La urgencia y la necesidad de que se forme un gobierno parece más inclinada a satisfacer la capacidad de tomar decisiones que a deliberar qué decisiones se tomarán. De ahí que esa necesidad se justifique en virtud de unas medidas que se presentan como inevitables, técnicas, improrrogables: rebajar el techo de gasto, nuevos recortes y, en definitiva, continuar la política neoliberal ya trazada por el gobierno de Rajoy. Y por eso importa poco quién forme la mayoría o cómo, salvo determinados partidos que son mostrados como lo otro de este esquema.

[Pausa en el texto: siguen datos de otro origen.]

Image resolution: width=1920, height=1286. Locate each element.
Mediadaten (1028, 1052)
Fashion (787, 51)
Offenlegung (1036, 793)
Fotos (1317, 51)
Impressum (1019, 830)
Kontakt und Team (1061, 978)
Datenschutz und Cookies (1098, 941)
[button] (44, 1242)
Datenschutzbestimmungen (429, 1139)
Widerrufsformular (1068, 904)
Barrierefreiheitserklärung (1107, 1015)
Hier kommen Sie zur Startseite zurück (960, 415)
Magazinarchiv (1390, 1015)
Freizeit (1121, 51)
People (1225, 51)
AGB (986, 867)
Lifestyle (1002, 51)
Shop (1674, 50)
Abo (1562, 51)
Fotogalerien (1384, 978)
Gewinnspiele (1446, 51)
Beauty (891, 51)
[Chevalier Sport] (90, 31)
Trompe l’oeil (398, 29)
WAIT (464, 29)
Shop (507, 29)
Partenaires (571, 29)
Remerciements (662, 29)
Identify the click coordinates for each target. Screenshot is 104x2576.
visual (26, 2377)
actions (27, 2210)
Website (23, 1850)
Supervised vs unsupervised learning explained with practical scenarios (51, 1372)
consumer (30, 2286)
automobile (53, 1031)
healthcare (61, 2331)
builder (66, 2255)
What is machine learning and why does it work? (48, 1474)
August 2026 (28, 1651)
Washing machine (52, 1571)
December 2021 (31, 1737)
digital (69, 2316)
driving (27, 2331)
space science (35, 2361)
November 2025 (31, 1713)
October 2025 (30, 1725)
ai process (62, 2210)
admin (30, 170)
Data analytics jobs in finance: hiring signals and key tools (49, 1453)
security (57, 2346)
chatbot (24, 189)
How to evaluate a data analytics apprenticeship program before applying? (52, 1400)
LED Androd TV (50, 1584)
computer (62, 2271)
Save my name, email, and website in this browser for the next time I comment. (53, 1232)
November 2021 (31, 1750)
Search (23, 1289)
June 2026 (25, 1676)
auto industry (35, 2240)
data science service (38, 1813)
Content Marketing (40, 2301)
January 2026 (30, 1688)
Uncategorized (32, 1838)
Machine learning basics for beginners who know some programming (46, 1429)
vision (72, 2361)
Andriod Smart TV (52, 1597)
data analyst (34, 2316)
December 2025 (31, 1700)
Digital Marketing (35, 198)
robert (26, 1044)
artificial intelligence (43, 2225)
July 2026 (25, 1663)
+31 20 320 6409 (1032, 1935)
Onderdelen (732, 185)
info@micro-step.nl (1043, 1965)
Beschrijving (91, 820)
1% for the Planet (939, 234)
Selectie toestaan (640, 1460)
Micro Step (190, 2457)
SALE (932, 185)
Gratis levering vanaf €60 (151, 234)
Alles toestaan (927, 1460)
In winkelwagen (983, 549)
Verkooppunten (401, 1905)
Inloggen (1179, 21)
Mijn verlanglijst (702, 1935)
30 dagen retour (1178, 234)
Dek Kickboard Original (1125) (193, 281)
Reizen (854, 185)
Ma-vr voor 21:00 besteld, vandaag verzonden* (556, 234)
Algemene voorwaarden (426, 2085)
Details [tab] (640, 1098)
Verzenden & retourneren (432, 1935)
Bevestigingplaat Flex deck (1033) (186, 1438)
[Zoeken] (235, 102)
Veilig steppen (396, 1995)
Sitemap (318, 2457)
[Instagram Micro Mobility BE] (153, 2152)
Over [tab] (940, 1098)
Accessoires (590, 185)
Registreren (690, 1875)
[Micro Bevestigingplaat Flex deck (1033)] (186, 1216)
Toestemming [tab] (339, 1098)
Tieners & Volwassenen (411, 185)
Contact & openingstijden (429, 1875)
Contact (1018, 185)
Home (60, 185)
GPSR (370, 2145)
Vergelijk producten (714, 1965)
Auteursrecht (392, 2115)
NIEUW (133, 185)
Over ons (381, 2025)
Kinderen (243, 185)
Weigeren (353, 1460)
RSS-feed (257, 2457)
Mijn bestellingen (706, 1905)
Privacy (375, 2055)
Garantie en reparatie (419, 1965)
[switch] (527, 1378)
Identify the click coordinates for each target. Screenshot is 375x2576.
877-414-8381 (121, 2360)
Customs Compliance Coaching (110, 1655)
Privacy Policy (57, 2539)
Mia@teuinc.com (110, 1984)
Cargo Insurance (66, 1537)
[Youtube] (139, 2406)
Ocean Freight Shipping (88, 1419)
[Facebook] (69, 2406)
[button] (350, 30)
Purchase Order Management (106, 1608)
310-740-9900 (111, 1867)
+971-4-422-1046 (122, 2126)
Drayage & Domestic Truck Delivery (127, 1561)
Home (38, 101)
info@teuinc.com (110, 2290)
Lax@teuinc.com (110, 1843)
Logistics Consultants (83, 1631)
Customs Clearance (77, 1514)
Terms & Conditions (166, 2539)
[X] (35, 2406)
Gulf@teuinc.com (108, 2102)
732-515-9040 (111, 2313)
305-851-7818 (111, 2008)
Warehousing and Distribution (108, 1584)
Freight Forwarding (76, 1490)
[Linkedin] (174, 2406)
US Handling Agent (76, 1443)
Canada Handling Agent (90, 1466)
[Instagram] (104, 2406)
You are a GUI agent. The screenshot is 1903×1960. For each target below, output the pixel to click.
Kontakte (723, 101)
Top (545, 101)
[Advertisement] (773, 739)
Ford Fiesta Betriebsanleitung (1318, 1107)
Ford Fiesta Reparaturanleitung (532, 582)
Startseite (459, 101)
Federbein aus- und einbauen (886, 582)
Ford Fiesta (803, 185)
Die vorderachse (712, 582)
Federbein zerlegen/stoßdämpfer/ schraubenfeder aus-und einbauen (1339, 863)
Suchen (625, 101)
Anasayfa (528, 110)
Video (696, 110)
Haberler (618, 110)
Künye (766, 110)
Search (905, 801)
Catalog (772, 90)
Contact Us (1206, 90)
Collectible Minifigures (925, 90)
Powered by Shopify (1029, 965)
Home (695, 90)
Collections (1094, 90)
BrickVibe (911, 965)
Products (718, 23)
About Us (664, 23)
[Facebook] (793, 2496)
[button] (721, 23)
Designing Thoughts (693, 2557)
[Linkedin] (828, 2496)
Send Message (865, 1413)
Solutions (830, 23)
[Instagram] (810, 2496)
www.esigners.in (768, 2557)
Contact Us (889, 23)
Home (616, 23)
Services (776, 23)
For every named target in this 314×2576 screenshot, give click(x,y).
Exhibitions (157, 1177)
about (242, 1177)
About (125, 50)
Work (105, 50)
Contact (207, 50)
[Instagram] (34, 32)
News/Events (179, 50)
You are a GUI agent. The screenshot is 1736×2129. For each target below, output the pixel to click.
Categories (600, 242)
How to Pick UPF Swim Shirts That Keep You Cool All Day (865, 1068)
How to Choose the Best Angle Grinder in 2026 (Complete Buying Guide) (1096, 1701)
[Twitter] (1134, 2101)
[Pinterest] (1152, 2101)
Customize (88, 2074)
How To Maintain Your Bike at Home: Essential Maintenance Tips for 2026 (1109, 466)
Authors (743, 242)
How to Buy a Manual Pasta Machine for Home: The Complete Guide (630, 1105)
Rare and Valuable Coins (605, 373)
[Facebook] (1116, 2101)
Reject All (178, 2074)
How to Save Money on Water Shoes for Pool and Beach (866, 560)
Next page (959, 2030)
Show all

Lo que está en juego, en definitiva, es seguir legitimando una noción conservadora y elitista de democracia, como mero consentimiento ciudadano de lo que una vanguardia técnica ya sabe, o iniciar un camino de puesta en duda de esa noción, que sólo puede provenir de un concepto opuesto de democracia, entendida como proceso de formación y primacía de la soberanía popular en torno a valores infundamentados o indecidibles.